Happy Thanksgiving everyone. I was traveling all over Texas for work last week and then to upstate NY for the weekend to visit family. So in case you missed it, here is my post in full for SFO Magazine Friday Morning:

 

Expect Bounce After Long Stretch of Losses

Friday, November 25, 2011
By J.C. Parets

After six consecutive days of losses, it appears the market is attempting a bounce that is long overdue. All of the major sectors of the market are experiencing pretty extreme oversold conditions, and this sets the stage for a face-ripping rally. The question historically is not, if the quick bounce will occur, but from what level it will start?

USING FIBONACCI

This is where Fibonacci retracements help us out. On Wednesday before the holiday, the S&P500 closed right at the 61.8% Fibonacci retracement near 1160. This is typically the final line in the sand.

When markets are correcting and not attempting a major move lower, support is typically found at the 38.2%, 50%, and 61.8% retracements of the previous up move. In this case, we are talking about the major October rally that took the S&P500 up 20% in less than a month. The first two levels of interest held briefly but ultimately broke down after a day or so.

If the 61.8% retracement around 1160 were to have been breached, then a test of the early October lows would be inevitable. I have been in the camp that this is just a correction and not the start of something new, but my fortitude certainly has been tested this week. Right now it feels very hard, if not impossible, to get long stocks. Usually that is a good sign.

CRUDE OIL

One very positive sign for the stock market has been the resilience in crude oil. During the October stock market rally, crude oil bottomed out at a higher low than it did in August and managed to rally 35% into November.

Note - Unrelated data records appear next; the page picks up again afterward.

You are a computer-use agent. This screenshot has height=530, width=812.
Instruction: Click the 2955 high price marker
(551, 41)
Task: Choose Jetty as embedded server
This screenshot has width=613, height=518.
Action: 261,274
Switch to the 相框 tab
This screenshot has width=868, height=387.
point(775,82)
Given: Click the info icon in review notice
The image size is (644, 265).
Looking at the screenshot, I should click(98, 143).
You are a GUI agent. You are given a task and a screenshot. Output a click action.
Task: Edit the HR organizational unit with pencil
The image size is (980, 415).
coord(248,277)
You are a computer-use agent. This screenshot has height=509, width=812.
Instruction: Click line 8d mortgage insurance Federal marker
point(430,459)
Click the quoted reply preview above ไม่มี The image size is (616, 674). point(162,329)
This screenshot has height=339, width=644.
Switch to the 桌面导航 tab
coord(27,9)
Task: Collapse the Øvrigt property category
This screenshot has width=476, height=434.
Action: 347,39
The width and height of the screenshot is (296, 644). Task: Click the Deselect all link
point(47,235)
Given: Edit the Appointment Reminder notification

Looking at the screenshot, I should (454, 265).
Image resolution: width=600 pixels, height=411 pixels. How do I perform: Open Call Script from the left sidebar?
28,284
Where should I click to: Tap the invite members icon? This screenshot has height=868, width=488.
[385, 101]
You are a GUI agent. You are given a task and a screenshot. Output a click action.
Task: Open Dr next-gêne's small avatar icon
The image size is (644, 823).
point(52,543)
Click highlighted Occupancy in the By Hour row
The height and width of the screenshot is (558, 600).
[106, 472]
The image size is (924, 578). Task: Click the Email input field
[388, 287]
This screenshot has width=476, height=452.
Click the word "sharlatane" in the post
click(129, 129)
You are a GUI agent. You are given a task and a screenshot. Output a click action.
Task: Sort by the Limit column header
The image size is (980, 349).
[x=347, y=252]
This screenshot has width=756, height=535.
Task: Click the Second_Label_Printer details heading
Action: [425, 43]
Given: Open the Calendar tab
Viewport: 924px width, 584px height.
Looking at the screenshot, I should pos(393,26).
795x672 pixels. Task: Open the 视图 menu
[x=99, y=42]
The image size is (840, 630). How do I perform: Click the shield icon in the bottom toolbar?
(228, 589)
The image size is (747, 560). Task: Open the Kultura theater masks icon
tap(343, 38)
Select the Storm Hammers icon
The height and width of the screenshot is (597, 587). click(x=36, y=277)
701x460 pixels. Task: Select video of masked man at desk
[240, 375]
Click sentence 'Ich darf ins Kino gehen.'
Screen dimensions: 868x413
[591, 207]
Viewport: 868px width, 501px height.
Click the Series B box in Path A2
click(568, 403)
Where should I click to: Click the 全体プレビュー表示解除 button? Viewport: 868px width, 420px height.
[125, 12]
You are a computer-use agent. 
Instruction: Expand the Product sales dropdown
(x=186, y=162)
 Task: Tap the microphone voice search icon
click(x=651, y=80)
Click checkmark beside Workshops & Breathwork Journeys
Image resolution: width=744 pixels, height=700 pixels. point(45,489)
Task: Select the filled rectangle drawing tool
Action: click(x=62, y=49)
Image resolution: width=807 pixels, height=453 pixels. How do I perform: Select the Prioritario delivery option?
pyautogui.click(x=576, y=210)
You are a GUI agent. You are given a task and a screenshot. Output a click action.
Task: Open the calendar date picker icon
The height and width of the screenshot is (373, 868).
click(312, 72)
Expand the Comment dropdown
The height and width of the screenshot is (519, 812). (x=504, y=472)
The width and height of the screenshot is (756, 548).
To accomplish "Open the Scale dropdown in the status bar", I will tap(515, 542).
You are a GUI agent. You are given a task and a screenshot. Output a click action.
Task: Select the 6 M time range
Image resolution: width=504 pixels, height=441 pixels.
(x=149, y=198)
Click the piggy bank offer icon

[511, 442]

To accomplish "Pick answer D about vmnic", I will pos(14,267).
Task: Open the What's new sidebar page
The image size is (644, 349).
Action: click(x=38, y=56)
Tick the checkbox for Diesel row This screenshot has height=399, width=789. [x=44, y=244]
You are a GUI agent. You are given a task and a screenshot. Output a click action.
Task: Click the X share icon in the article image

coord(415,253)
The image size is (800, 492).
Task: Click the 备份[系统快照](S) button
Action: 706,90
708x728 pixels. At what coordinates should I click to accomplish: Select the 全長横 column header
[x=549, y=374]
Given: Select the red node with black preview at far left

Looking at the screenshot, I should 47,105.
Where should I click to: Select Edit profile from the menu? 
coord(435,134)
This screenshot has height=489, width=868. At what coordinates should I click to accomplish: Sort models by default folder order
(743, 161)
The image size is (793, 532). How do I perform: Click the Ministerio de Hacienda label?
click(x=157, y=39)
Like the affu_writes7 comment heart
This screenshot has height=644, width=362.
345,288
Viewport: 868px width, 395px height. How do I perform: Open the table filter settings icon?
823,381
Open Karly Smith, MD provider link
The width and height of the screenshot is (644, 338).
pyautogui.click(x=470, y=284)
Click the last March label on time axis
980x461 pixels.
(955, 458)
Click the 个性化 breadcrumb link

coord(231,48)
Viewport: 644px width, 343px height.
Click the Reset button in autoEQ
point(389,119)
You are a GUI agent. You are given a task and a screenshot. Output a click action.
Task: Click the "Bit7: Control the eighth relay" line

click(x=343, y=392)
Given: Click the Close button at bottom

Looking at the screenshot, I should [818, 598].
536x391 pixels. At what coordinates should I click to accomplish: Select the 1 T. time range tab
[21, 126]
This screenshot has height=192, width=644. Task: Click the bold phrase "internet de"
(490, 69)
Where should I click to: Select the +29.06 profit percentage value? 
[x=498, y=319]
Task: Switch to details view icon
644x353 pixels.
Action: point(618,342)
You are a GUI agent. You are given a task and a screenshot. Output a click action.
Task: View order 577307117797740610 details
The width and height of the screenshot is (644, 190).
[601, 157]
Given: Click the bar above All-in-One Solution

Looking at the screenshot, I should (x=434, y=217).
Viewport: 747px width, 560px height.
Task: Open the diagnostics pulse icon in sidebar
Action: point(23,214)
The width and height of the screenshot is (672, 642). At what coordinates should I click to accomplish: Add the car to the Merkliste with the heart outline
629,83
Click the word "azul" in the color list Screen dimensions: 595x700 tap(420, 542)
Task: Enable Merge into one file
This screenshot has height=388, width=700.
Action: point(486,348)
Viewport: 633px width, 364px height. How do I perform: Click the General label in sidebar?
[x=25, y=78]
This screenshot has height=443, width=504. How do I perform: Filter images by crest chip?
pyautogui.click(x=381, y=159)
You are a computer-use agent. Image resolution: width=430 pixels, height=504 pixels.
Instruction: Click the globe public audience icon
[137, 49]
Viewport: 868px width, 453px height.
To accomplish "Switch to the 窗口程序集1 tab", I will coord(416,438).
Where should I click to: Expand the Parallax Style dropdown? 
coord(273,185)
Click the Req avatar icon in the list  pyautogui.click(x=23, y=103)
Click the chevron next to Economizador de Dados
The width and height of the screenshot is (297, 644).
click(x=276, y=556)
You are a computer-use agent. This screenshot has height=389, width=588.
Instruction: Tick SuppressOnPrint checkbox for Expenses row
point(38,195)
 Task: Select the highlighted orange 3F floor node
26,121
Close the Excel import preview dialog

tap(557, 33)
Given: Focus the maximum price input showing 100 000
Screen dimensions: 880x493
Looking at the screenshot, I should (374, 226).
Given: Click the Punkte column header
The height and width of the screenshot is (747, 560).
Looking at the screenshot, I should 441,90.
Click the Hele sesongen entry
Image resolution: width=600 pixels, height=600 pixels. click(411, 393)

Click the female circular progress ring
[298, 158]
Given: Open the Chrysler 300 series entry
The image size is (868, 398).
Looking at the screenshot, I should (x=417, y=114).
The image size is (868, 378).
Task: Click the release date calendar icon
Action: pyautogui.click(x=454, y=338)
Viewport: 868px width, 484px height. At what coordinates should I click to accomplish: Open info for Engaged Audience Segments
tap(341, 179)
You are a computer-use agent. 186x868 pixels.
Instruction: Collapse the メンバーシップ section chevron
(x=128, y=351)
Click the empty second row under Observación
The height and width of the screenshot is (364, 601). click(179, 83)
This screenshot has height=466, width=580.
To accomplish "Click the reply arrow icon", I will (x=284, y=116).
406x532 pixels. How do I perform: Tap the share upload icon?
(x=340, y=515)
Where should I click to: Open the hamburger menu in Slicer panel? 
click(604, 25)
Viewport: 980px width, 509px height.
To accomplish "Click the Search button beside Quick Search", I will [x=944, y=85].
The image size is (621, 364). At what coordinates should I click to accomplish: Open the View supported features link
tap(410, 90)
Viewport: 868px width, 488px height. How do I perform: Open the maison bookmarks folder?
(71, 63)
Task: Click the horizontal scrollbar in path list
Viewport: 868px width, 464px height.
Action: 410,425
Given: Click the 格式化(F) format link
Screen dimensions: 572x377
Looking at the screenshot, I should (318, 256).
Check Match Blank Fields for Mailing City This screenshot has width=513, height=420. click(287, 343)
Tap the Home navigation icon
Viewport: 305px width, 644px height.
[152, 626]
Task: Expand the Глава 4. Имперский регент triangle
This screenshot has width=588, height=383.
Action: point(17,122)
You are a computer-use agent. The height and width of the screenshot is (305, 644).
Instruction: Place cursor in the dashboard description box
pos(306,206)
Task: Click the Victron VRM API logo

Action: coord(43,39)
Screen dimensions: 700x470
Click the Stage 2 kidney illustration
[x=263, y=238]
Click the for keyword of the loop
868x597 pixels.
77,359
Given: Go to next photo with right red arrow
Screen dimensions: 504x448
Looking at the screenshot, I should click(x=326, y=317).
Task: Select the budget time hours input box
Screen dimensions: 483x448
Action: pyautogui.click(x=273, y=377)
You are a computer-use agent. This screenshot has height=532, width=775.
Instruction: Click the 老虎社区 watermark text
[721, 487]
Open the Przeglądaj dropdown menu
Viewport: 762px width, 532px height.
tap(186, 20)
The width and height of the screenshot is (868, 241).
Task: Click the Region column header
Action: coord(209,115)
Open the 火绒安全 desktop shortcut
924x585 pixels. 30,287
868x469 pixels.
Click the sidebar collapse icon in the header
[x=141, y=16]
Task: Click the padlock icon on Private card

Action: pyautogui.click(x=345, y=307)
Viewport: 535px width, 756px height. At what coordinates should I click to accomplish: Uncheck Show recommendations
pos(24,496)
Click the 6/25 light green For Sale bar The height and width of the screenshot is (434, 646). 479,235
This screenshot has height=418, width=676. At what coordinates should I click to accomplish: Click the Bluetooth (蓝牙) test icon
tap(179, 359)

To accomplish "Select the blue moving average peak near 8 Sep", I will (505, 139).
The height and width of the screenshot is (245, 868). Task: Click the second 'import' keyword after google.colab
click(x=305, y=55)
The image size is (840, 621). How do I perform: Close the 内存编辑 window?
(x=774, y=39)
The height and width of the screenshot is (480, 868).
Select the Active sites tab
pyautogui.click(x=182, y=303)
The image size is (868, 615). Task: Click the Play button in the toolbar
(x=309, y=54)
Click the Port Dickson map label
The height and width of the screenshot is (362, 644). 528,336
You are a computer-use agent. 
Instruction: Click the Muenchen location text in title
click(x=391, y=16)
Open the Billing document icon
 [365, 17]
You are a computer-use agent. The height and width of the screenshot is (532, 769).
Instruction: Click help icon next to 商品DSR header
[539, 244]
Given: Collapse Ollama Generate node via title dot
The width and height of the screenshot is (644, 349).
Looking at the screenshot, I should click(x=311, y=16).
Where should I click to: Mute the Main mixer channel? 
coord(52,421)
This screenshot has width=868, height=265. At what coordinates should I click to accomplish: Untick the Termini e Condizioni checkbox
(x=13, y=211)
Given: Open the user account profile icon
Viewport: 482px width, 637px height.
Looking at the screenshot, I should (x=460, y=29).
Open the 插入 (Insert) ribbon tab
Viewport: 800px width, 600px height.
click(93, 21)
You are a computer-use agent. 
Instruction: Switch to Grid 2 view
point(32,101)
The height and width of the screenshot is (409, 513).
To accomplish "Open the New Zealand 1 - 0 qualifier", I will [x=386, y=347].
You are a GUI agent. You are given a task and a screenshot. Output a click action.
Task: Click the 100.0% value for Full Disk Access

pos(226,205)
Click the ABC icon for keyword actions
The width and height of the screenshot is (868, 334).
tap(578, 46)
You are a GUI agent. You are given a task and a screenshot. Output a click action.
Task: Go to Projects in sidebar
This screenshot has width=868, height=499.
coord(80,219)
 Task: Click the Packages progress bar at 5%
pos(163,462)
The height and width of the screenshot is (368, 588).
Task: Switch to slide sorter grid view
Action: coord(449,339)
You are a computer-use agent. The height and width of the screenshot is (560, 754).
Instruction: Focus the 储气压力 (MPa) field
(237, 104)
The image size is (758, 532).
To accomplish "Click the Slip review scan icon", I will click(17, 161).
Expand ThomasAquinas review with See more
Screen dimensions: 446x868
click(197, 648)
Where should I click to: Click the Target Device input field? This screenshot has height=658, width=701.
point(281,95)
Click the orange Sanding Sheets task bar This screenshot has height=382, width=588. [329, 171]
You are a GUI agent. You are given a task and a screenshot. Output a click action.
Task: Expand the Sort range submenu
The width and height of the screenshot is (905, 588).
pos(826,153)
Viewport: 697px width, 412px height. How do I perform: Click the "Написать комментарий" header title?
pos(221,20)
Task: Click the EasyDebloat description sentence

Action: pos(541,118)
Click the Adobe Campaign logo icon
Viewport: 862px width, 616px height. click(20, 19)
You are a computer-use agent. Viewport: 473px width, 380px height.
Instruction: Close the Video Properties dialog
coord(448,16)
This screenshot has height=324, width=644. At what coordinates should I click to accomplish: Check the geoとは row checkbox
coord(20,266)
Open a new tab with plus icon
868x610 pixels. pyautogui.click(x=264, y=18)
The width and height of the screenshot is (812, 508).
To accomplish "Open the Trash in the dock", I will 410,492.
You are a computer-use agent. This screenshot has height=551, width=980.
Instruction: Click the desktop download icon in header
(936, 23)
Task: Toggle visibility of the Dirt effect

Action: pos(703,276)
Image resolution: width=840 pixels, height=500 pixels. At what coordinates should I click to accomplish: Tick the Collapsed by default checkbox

With the stock market correcting over the last few weeks, oil has managed to hold on to most of those gains, down just about 6% off its $103+ highs.

Crude oil and the stock market have seen a very positive correlation since spring but just recently this bullish divergence in crude oil is hard to ignore. There is something happening here: Is it the stock market telling us that crude oil investors are too optimistic? Or are the recent buoyancy characteristics seen in crude oil telling us that the selling in stocks is too extreme? I believe we’ll know the answer very soon.

NEXT MOVE

For now, I would like to reiterate that a face-ripping rally is long overdue - six down days in a row in a light trading week.

Next week, we could see the start of something massive. When you see the market turn, with volume coming in heavy, the higher beta names are going to outperform their larger-cap counterparts and those who miss it are going to wish they didn’t.

If you don’t have the experience of trading these types of moves, your best bet may be to stay out and just watch from the sidelines. But there will be a lot of money made in a very short amount of time. When the tide turns, buy your favorite names and put stop losses below their recent lows. Look for the best risk/reward setups out there. Opportunities like this a few and far between, but when they come they could make your month (or year).